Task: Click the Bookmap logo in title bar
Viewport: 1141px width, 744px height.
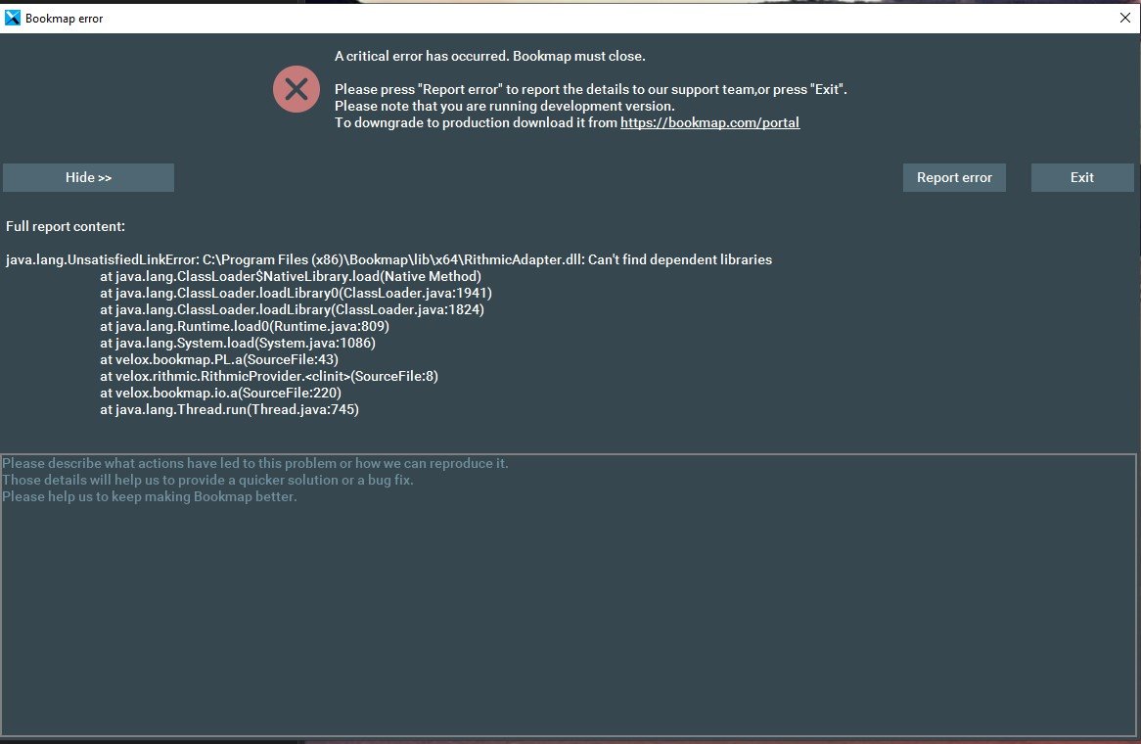Action: (13, 18)
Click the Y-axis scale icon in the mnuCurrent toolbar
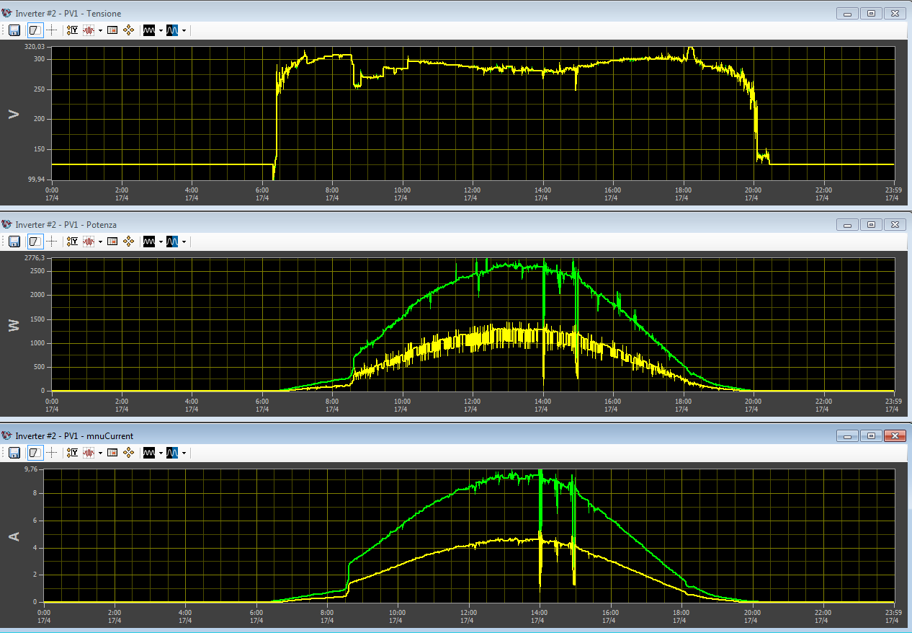Viewport: 912px width, 633px height. (x=73, y=453)
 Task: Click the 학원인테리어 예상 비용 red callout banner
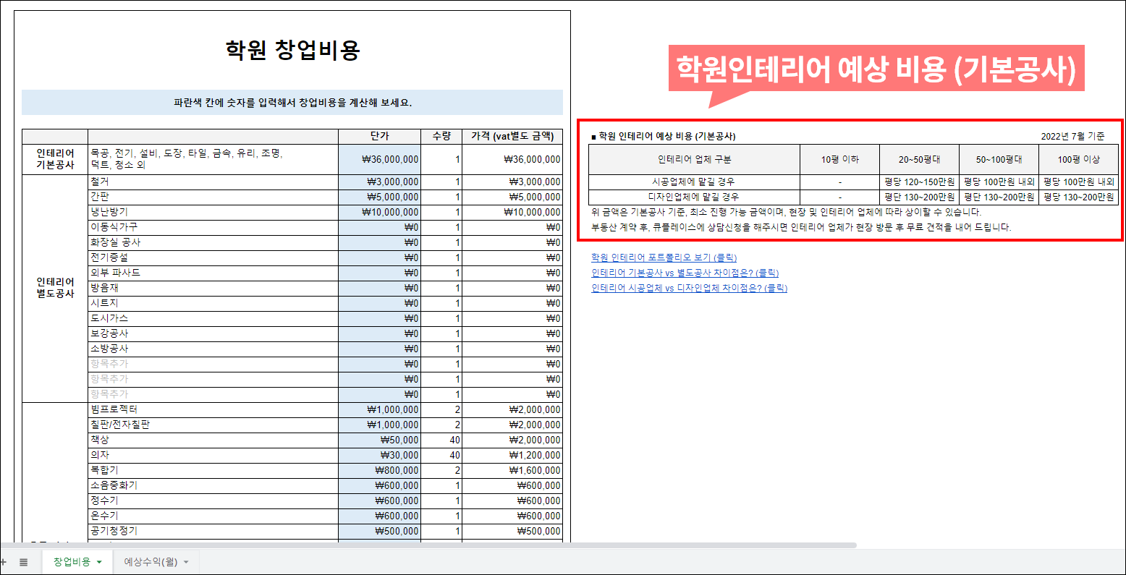click(x=876, y=69)
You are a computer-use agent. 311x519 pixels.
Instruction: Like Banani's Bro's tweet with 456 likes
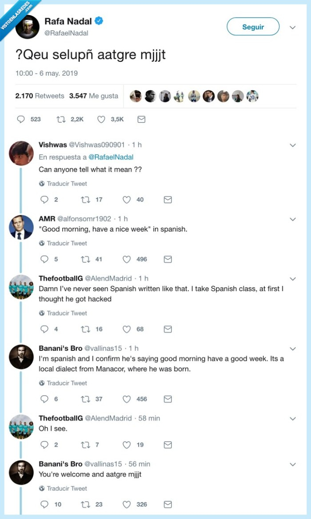(127, 399)
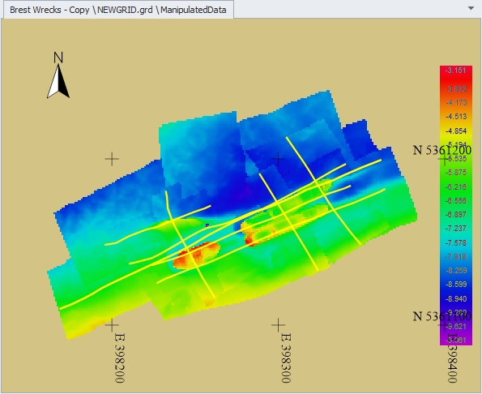Pick the red -3.151 color scale entry
This screenshot has width=482, height=394.
pyautogui.click(x=456, y=71)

What to work on
Retype the line containing "You are a computer-use agent. 311x519 pixels." and each line after it through the last line of the entries above, exactly, with no pictures and nothing else.

Task result
You are a computer-use agent. 311x519 pixels.
Instruction: Like Banani's Bro's tweet with 456 likes
(127, 399)
Pick the red -3.151 color scale entry
This screenshot has width=482, height=394.
pyautogui.click(x=456, y=71)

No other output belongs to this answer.